Nearly Optimal Best-of-Both-Worlds Algorithms for Online Learning with Feedback Graphs
This work addresses the problem of optimizing regret in online learning with feedback graphs for researchers and practitioners, representing a significant but incremental advance in algorithm design.
The study tackles online learning with directed feedback graphs by developing best-of-both-worlds algorithms that achieve nearly tight regret bounds for adversarial environments and poly-logarithmic regret for stochastic environments, resolving an open question from prior work.

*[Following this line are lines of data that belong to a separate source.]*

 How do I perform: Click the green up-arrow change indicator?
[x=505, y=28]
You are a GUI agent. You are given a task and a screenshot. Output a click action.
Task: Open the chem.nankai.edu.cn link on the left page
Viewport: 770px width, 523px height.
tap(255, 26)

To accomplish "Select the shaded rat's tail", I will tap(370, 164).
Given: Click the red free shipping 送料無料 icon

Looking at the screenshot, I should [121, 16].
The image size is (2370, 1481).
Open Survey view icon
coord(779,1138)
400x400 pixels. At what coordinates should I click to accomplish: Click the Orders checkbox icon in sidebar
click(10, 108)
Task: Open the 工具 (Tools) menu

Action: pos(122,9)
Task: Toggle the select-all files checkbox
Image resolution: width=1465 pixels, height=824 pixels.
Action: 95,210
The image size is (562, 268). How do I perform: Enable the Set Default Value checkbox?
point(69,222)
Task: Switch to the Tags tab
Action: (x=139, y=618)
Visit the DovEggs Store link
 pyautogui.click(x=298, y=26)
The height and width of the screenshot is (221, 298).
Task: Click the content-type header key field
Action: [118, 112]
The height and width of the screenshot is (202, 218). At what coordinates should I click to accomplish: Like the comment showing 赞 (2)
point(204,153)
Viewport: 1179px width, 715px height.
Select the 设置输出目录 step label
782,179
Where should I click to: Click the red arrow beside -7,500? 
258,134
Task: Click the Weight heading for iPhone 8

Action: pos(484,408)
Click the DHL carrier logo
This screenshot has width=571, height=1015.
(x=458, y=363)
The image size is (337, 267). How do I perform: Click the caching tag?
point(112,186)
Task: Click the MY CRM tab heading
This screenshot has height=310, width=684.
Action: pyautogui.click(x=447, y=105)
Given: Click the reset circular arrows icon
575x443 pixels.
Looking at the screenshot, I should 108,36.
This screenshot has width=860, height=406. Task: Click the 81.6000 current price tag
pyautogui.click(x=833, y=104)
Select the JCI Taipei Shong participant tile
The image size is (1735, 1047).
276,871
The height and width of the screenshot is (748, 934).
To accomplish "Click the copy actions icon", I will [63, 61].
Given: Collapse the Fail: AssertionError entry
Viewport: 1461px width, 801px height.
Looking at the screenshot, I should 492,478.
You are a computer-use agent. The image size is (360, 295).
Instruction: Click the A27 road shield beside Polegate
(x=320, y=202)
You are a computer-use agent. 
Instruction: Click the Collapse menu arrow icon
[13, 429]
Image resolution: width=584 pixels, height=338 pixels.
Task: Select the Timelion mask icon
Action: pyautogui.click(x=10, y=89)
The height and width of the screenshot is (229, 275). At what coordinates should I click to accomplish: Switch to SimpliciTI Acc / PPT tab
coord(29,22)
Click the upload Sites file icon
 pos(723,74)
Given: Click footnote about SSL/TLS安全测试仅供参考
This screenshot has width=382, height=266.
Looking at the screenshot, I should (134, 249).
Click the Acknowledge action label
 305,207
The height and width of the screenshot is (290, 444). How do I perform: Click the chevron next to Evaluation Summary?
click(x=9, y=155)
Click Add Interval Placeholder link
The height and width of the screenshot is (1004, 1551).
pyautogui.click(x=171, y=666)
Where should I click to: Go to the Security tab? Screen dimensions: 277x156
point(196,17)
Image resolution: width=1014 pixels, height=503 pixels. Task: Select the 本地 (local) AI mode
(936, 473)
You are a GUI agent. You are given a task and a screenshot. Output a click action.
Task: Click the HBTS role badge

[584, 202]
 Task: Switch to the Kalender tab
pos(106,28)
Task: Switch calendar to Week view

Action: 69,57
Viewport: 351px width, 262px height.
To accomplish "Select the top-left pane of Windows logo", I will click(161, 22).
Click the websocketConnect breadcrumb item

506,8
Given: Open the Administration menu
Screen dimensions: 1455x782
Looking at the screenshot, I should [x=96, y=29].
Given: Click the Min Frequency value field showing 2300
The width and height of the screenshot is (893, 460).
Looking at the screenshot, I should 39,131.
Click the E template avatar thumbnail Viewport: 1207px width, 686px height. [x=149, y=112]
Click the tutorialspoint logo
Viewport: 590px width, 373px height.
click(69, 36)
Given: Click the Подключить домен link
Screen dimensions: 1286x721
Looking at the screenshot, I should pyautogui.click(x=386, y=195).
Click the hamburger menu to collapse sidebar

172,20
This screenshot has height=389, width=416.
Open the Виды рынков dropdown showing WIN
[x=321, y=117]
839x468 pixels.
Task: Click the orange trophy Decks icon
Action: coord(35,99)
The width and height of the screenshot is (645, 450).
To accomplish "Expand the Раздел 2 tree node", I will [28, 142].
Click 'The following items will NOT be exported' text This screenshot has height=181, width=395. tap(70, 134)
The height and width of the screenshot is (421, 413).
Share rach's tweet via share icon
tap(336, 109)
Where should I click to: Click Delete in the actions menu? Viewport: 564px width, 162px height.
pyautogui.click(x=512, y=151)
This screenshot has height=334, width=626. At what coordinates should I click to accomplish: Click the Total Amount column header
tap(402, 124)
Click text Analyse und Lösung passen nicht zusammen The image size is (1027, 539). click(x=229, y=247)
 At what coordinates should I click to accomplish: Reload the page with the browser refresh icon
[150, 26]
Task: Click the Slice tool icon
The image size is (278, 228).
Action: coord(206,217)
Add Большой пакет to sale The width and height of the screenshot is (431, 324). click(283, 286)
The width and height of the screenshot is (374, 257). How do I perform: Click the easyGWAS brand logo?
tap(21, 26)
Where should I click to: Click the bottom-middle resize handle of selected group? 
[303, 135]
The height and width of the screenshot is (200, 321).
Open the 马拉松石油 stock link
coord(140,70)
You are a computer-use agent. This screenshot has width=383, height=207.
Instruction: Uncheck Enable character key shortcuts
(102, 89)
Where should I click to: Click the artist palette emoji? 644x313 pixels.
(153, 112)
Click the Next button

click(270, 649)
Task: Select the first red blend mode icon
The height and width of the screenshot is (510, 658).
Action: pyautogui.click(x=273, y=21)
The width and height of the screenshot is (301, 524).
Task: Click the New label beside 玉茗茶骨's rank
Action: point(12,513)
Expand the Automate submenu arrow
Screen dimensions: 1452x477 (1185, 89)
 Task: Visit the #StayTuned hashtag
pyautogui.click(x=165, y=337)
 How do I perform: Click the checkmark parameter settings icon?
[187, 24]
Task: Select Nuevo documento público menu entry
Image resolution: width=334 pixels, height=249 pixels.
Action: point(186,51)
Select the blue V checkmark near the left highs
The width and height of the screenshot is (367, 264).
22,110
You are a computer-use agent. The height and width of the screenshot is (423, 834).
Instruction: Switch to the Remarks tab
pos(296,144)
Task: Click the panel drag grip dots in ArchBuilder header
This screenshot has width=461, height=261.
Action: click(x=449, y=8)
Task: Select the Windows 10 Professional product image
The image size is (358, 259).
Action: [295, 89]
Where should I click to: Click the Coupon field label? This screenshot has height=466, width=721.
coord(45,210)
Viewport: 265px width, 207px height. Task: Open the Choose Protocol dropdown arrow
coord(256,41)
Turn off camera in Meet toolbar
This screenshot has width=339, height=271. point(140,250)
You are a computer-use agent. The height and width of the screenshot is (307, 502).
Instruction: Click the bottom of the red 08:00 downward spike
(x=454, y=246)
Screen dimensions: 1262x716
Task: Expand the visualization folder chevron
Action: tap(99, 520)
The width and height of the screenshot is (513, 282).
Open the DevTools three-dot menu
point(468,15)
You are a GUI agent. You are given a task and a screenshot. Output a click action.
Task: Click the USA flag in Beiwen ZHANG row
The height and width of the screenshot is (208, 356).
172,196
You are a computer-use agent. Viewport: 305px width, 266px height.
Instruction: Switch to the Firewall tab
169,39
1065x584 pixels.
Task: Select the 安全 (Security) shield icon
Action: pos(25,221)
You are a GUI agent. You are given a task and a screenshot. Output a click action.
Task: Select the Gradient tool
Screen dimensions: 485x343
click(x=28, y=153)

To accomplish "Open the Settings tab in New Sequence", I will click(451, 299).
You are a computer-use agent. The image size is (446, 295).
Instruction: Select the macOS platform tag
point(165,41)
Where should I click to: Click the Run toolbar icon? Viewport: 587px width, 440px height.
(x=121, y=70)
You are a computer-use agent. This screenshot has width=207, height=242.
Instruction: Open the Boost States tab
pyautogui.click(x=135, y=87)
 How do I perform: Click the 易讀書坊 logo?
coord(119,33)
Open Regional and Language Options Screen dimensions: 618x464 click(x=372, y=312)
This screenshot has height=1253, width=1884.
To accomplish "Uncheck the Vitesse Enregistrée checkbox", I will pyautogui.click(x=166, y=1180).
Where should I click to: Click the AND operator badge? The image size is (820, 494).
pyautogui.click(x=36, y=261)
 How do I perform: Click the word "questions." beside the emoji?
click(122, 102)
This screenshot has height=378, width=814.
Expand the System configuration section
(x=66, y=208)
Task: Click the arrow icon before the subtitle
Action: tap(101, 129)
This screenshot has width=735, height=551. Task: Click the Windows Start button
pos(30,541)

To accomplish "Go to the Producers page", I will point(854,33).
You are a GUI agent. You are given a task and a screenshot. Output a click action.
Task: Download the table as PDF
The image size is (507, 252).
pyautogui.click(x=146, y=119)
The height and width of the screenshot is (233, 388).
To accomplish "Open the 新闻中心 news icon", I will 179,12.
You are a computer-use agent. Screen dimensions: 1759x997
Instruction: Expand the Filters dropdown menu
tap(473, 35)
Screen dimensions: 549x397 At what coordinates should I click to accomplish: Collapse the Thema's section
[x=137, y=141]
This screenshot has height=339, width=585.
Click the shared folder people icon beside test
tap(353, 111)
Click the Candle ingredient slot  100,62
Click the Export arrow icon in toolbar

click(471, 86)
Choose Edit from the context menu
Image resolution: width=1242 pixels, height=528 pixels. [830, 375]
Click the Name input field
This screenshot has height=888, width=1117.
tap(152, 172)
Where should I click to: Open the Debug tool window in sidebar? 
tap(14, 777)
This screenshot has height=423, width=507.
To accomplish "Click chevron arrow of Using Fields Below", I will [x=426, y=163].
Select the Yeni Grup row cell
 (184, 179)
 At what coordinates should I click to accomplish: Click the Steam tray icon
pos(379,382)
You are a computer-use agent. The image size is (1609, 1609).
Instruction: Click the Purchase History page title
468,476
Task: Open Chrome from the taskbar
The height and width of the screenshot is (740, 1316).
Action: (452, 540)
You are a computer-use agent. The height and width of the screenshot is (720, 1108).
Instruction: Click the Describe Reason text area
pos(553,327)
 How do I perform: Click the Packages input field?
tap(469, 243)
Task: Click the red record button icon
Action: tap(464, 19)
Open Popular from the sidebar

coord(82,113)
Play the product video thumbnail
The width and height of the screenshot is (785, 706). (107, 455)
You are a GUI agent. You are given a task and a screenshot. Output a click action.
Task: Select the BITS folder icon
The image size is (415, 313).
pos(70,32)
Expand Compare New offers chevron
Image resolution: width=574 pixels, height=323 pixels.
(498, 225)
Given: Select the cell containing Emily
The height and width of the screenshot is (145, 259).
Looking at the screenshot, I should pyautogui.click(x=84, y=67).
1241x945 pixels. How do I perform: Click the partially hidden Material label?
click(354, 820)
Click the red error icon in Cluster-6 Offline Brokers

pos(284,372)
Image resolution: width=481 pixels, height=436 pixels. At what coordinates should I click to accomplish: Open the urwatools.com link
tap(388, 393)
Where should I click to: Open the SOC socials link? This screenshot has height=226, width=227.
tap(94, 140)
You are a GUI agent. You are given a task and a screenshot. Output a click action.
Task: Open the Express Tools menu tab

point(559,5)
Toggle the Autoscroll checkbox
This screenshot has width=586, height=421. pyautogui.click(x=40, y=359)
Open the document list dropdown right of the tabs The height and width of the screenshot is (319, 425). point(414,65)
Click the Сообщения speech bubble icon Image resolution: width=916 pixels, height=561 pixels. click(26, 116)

This study considers online learning with general directed feedback graphs. For this problem, we present best-of-both-worlds algorithms that achieve nearly tight regret bounds for adversarial environments as well as poly-logarithmic regret bounds for stochastic environments. As Alon et al. [2015] have shown, tight regret bounds depend on the structure of the feedback graph: strongly observable graphs yield minimax regret of $\tildeΘ( α^{1/2} T^{1/2} )$, while weakly observable graphs induce minimax regret of $\tildeΘ( δ^{1/3} T^{2/3} )$, where $α$ and $δ$, respectively, represent the independence number of the graph and the domination number of a certain portion of the graph. Our proposed algorithm for strongly observable graphs has a regret bound of $\tilde{O}( α^{1/2} T^{1/2} ) $ for adversarial environments, as well as of $ {O} ( \frac{α(\ln T)^3 }{Δ_{\min}} ) $ for stochastic environments, where $Δ_{\min}$ expresses the minimum suboptimality gap. This result resolves an open question raised by Erez and Koren [2021]. We also provide an algorithm for weakly observable graphs that achieves a regret bound of $\tilde{O}( δ^{1/3}T^{2/3} )$ for adversarial environments and poly-logarithmic regret for stochastic environments. The proposed algorithms are based on the follow-the-regularized-leader approach combined with newly designed update rules for learning rates.